In Shakespeare's Julius Caesar, Brutus appeals to the reason of the Roman crowd. He offers himself over to their judgement, and presents them with a rational argument.
He begins by establishing that he was as much of and even more of a friend of Caesar's as any one present:
there be any in this assembly, any dear friend of
Caesar's, to him I say that Brutus' love to Caesar was
no less than his. If then that friend demand why
Brutus rose against Caesar, this is my answer: Not
that I loved Caesar less, but that I loved Rome more. (Act 3.2.17-22)
The implication is that if Brutus loved Caesar this much, he must have had good reason for assassinating him.
This is a powerful opening, but at this point Brutus makes his mistake. He tells the crowd that Caesar was ambitious, that had Caesar lived they would have all been slaves. Everything else he says comes down to Caesar's ambition. But his mistake is that he doesn't prove Caesar was ambitious. He tells the crowd his conclusion about Caesar's character, but he doesn't prove it.
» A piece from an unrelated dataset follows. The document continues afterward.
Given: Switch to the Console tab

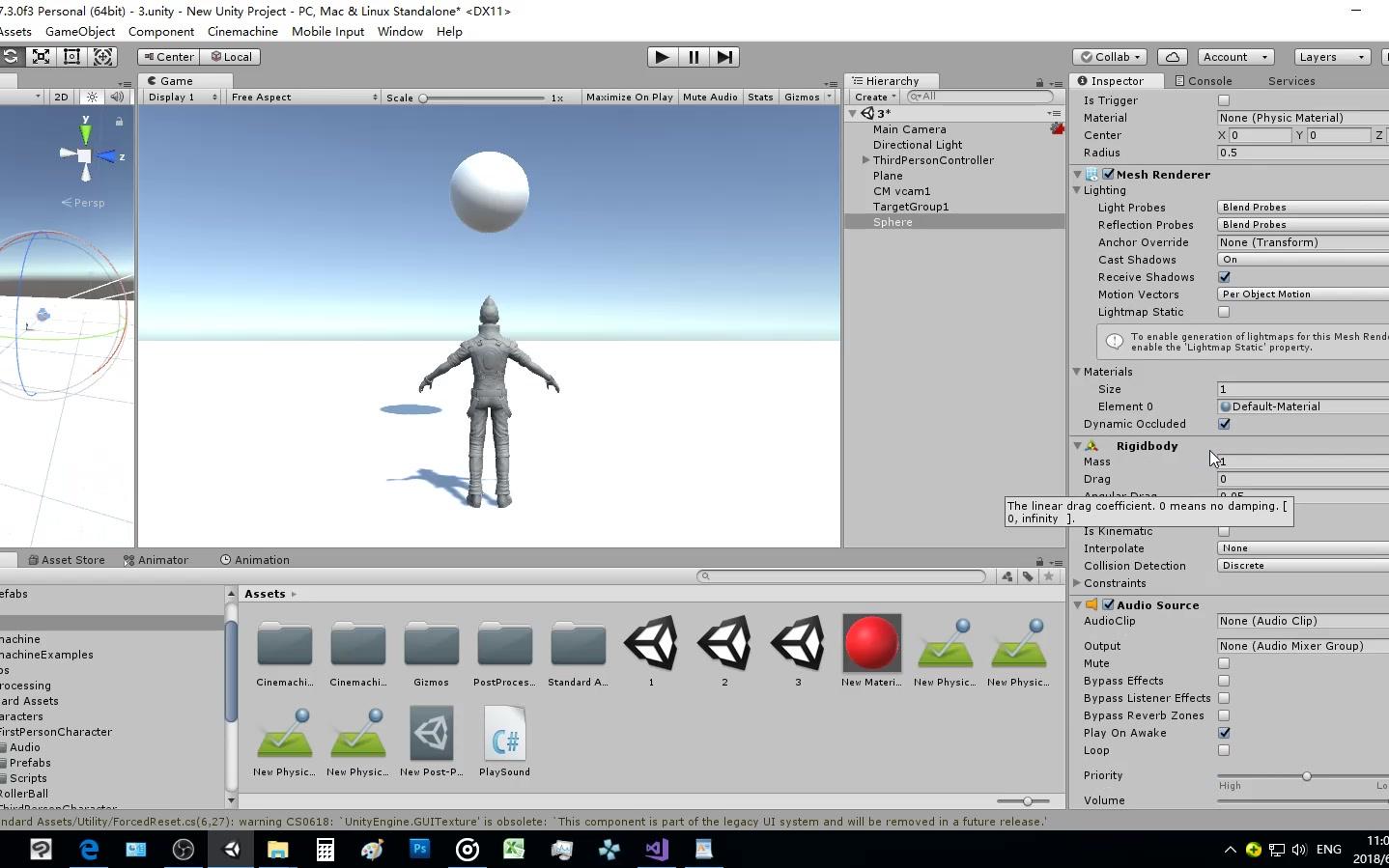Looking at the screenshot, I should click(x=1204, y=81).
In his speech that follows, Antony proves Caesar wasn't ambitious, and thus turns the crowd into a mob.
You can find this speech in Act III, Scene 2 of the play. The basic reason that Brutus has for having conspired to kill Caesar is that Caesar was going to take too much power for himself. Brutus believes he was going to establish himself as king.
For this reason, Brutus says Rome needed Caesar dead. He says he loved Caesar, but loved Rome more. He says that the Romans had a choice -- they could have Caesar alive, but then they would be his slaves. Or they could have Caesar dead, but they would be free.